Exercise details:
Repeat the records exactly. Leave out the pictures.

-*-

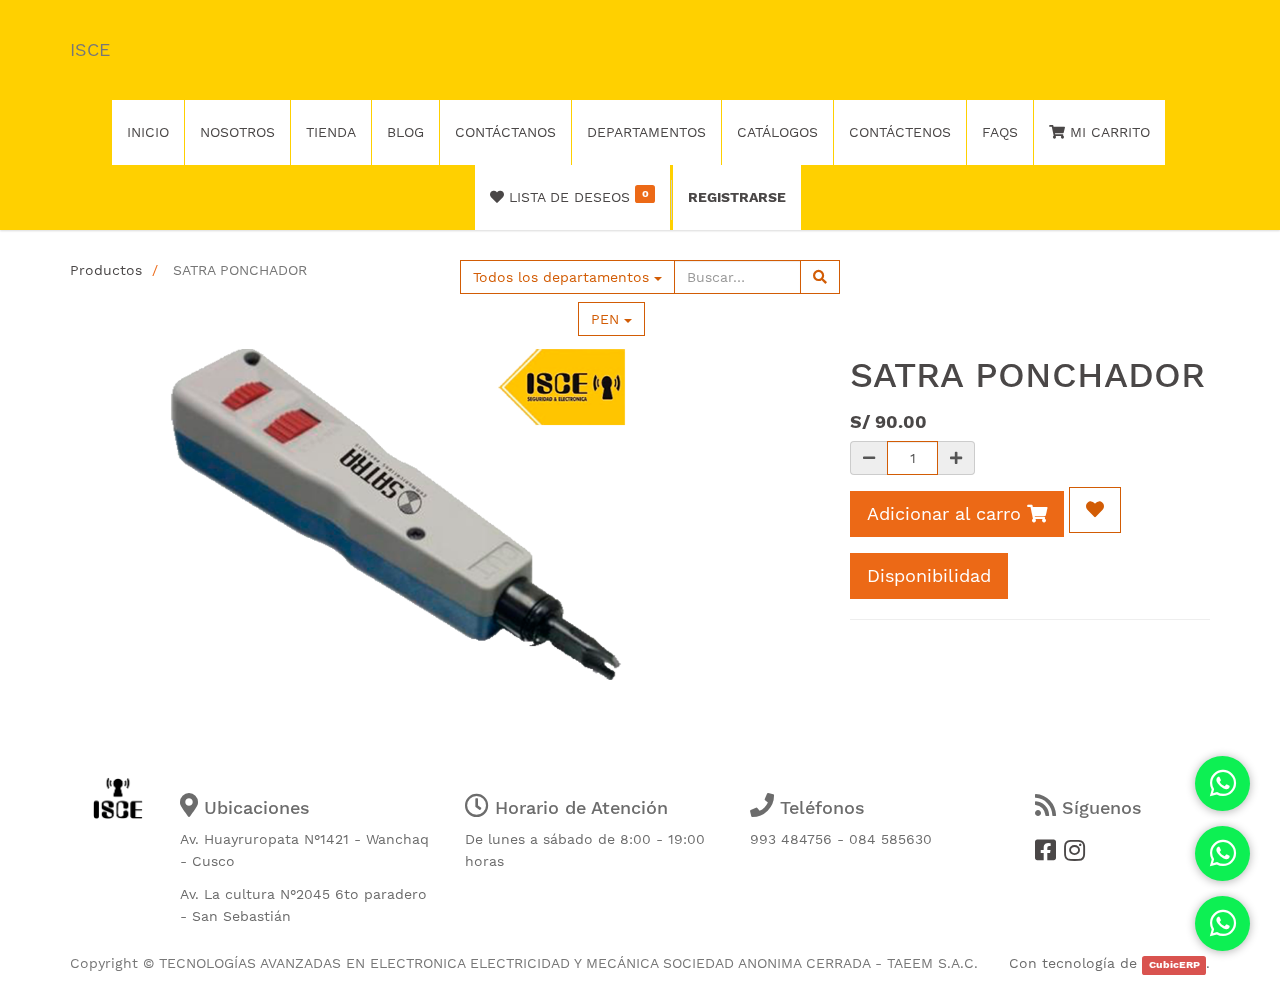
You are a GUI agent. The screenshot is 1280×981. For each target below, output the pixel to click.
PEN (607, 319)
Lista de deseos (576, 196)
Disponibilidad (929, 575)
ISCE (90, 49)
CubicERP (1174, 964)
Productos (106, 270)
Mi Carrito (1107, 132)
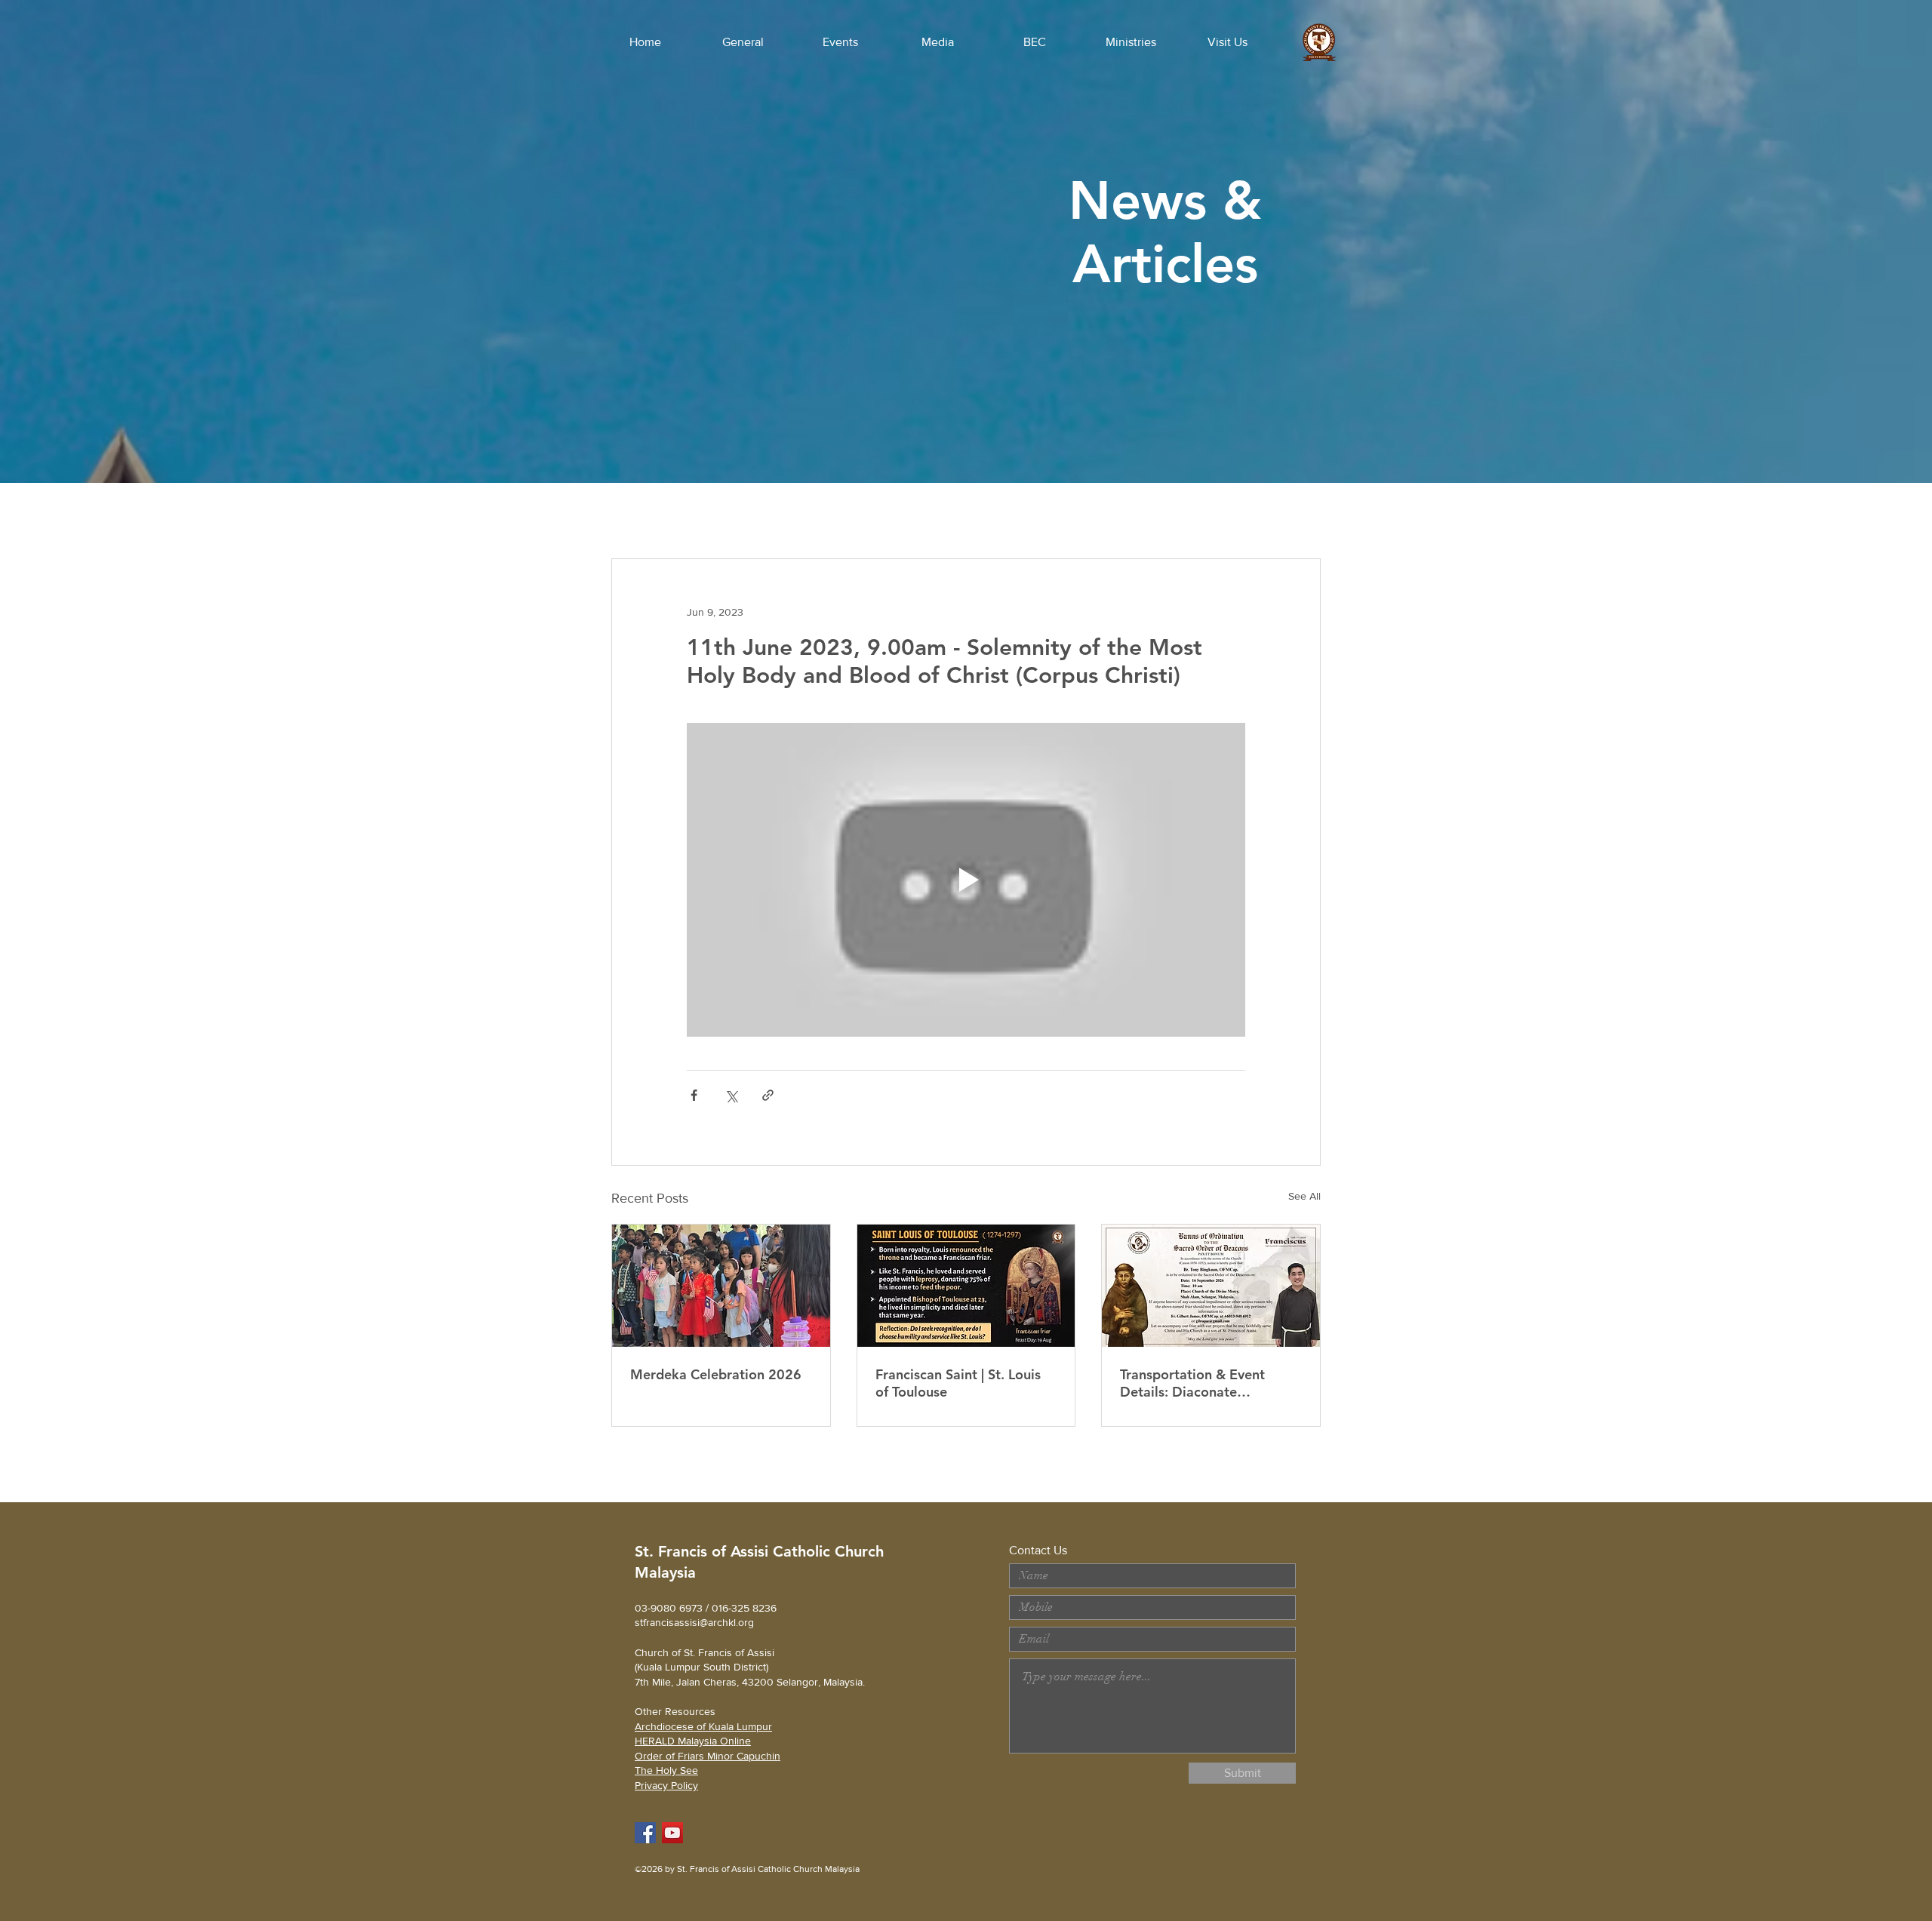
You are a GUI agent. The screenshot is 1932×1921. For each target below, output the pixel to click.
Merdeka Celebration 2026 (715, 1374)
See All (1304, 1196)
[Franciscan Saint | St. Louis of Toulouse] (966, 1286)
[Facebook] (645, 1832)
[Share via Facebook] (694, 1095)
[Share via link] (768, 1095)
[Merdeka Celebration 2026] (721, 1286)
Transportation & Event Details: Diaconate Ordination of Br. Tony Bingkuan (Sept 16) (1192, 1383)
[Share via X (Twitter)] (731, 1095)
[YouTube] (672, 1832)
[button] (742, 42)
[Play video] (966, 880)
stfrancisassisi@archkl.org (694, 1622)
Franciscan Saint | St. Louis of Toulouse (958, 1383)
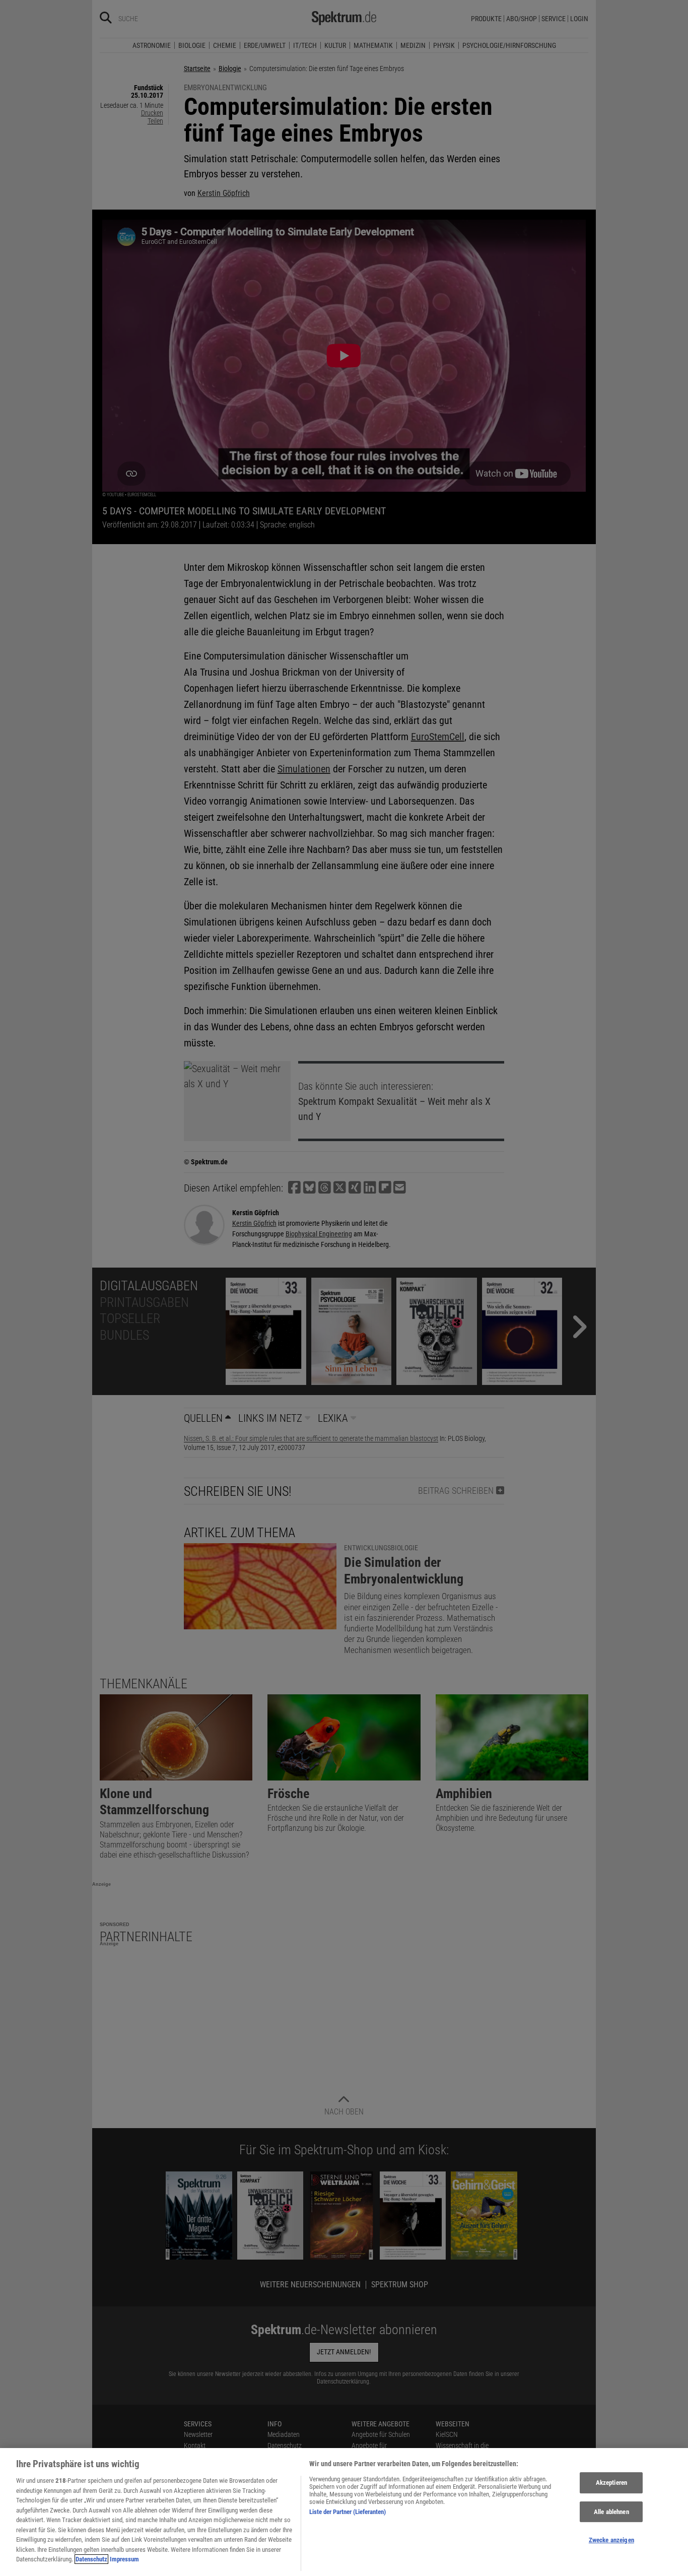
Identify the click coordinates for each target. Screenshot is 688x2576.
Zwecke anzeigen (611, 2540)
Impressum (124, 2559)
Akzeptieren (611, 2482)
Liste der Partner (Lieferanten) (347, 2512)
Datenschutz (91, 2559)
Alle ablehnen (611, 2512)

-*-

Output of the task:
You are a GUI agent. The screenshot is 1280×981. For each target below, output the pixel to click.
PEN (607, 319)
Lista de deseos (576, 196)
Disponibilidad (929, 575)
ISCE (90, 49)
CubicERP (1174, 964)
Productos (106, 270)
Mi Carrito (1107, 132)
You are a GUI agent. The screenshot is 1932×1921. For each target below, output the pixel to click.
Merdeka Celebration 2026 (715, 1374)
See All (1304, 1196)
[Franciscan Saint | St. Louis of Toulouse] (966, 1286)
[Facebook] (645, 1832)
[Share via Facebook] (694, 1095)
[Share via link] (768, 1095)
[Merdeka Celebration 2026] (721, 1286)
Transportation & Event Details: Diaconate Ordination of Br. Tony Bingkuan (Sept 16) (1192, 1383)
[Share via X (Twitter)] (731, 1095)
[YouTube] (672, 1832)
[button] (742, 42)
[Play video] (966, 880)
stfrancisassisi@archkl.org (694, 1622)
Franciscan Saint | St. Louis of Toulouse (958, 1383)
Identify the click coordinates for each target. Screenshot is 688x2576.
Zwecke anzeigen (611, 2540)
Impressum (124, 2559)
Akzeptieren (611, 2482)
Liste der Partner (Lieferanten) (347, 2512)
Datenschutz (91, 2559)
Alle ablehnen (611, 2512)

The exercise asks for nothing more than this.